Sunday, April 11, 2010

Sons and birthdays

Today my son is 22.





22.




Just because I didn't give birth to him, doesn't mean he's not mine.



I look at him and I see all the best things about his mother. His hair color, his slim Jim appearance.





I close my eyes and I hear my husband. How he argues, his playful sarcasm, the faces and expressions that he makes, his OCD for certain household items and chores, his instinct to protect the women in this house, and the best quality they share is their ability to love.





When these men love, they are done. It is a forever bond that they will protect till the end.





I think the most difficult thing about raising boys is teaching them how to be a good man. What makes a man a good one? Is it money? Attention? A great tutor? Sibblings or only child?

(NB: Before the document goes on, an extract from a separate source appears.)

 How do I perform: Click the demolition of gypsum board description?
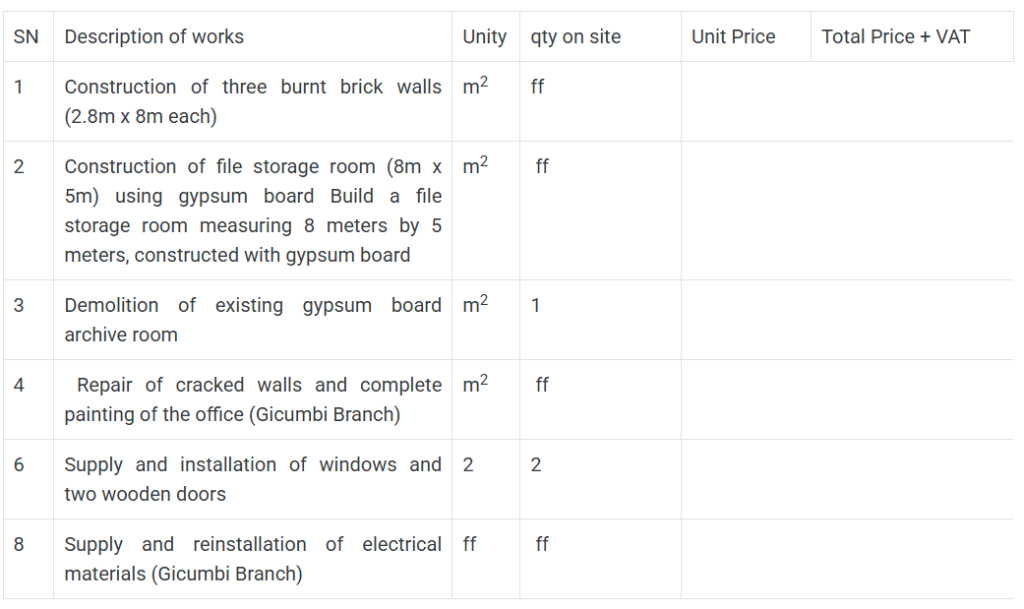[252, 319]
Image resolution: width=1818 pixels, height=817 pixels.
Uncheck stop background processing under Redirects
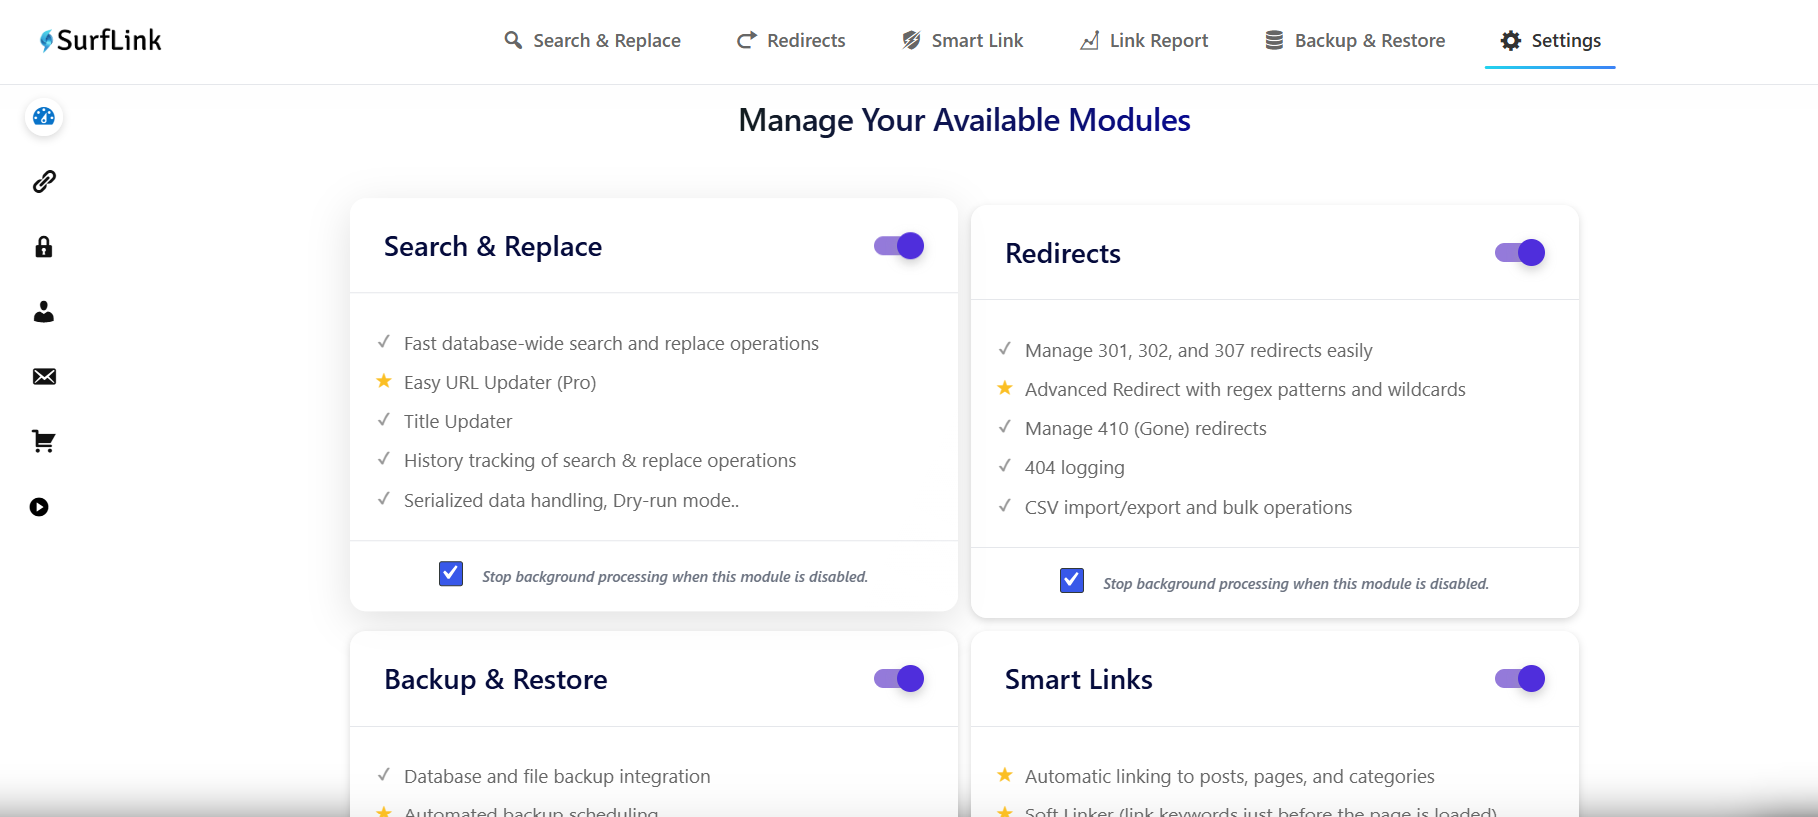click(x=1072, y=581)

For my son it was so many combinations. House full of women, opportunities in sports, lots of friends. But I think the most important component in my Sons life that made him a good man was my husband.



Rob is my rock. He is a very fussy, opinionated, and sometimes rude man. I know that none of that sounds appealing to you but with him it can be. He has never let me down in our almost 4 years of marriage. I can honestly say that I have never been happier or more at peace in my heart. Loving him has always come quite easy, sometimes too easy and I have to pinch myself and be sure that I'm not dreaming. I know, gross and tacky writing but it truely is how I feel.

He takes care of the family finances... I have no idea what utilities cost anymore. He is an amazing male role model with my children. He lives for our family without many requests in return.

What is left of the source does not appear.